After finding no breaches of the Parliamentary server and so no threat to national security, police investigating the release of Don Brash's emails "sat back" and waited for the media to reveal the culprit.
That strategy was criticised yesterday in a review of the investigation which found there was a lack of urgency once questions over national security had been resolved.
"The plan was to then sit back and wait for what was considered to be an inevitable release in the media of the source of the Hager documentation," the review said. "This did not eventuate. Mr [blacked out] said the strategy had failed."
Investigators were also hoping the offender would be outed, saying charges were unlikely "unless admissions were made during interview".
The review is the final police investigation into emails published in the book The Hollow Men, by Nicky Hager.
Dr Brash, a former National Party leader, claimed they were stolen, but Hager said they were leaked from sources close to and inside the National Party.
Dr Brash resigned as National's leader after the book was published.
The review - which looked at the original investigation and a subsequent re-investigation - found the entire operation had been done competently.
The investigation appeared to favour the theory of an inside job.
An assessment of Parliamentary computer security from 2003 to 2005 found no evidence of any "hacking of any sort, no evidence of any interception or use of similar devices".
"No evidence of anything, really - in fact there was absolutely no trail to follow.
"While it is accepted by the experts interviewed that external hacking can never be fully eliminated, 'hacking' of the Parliamentary Services computer is not considered to be how the offence was committed," the investigation report stated.
It suggested two ways in which the emails might have been obtained - Dr Brash may have been using an "auto forward" function on his email accounts, or someone else had used computers or laptops that had access to them.
The investigation found gaps in security access to Parliament's third floor, meaning there were opportunities to grab sensitive documents in electronic or hard copy form.

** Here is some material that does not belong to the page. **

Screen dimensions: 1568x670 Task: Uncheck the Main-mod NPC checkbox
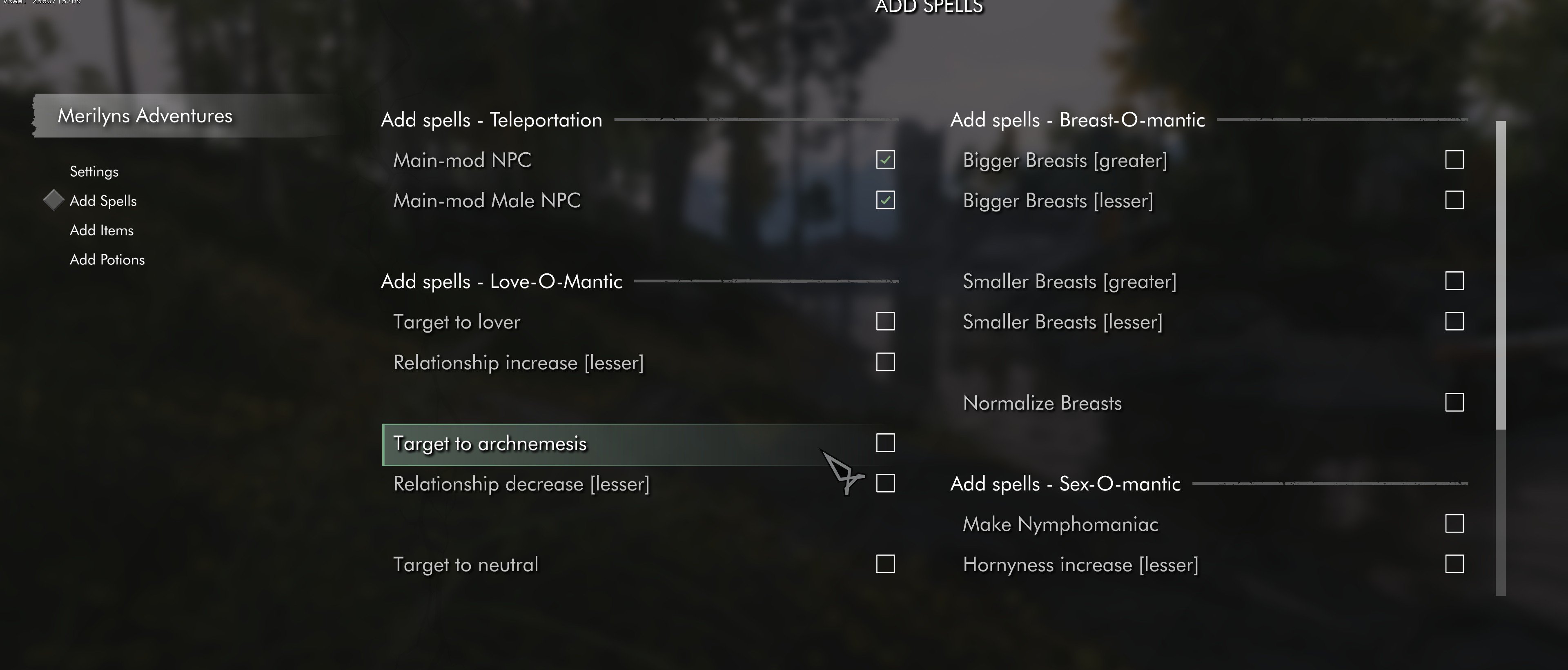click(x=885, y=160)
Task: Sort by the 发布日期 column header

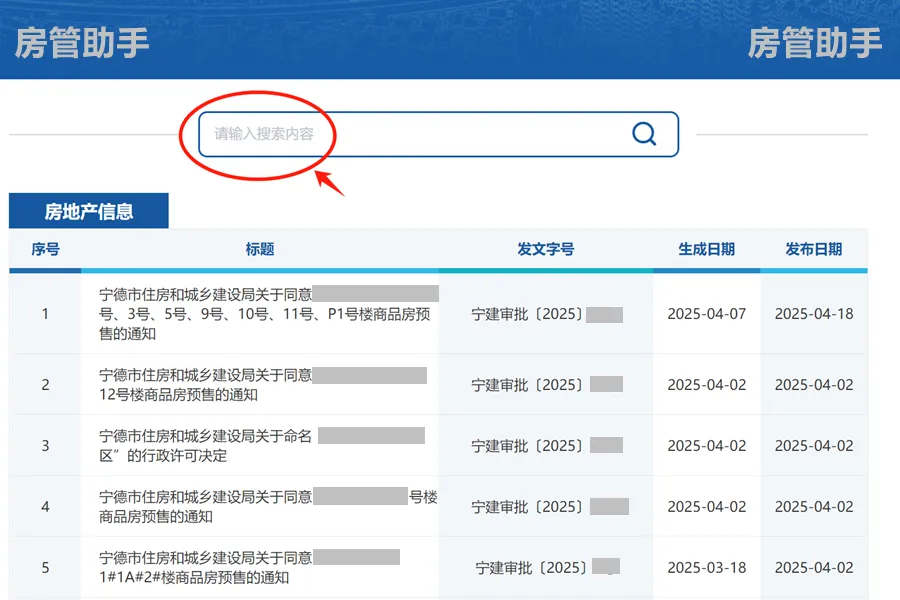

It noted that Dr Brash printed documents at night to collect in the morning and left documents in his out-tray for shredding, which was not attended to regularly.
He and an associate, whose identity is protected in the report, left their laptops unattended while logged on.
The report quoted computer company Axon's service delivery manager, Deborah Clarke, as suggesting attitudes towards security in Parliament were too relaxed.
"They want all the security in the world but they're not prepared to live through the fundamentals of doing what you have to do to make sure you maintain security," she said. "So they don't let us implement complex passwords."
Hager was the only suspect. Police wanted to obtain a search warrant for his property, but legal advice was that it was unlikely to be granted.
Hager said any reasonable person would take the report as virtually proving the information had not been stolen.
But Dr Brash was yesterday still maintaining that the emails were stolen.
"It appears unlikely that the person who stole emails from my office will ever be identified, and I greatly regret that."
Police investigation found:
* How and from whom the emails came to Nicky Hager had not been identified.
* Hacking of the Parliamentary server "highly unlikely".
* Documents obtained over a long period of time rather than in a one-off event.
* Security of access to offices and individual computers on the third floor of Parliament was inadequate.
* No evidence that Mr Hager committed a crime.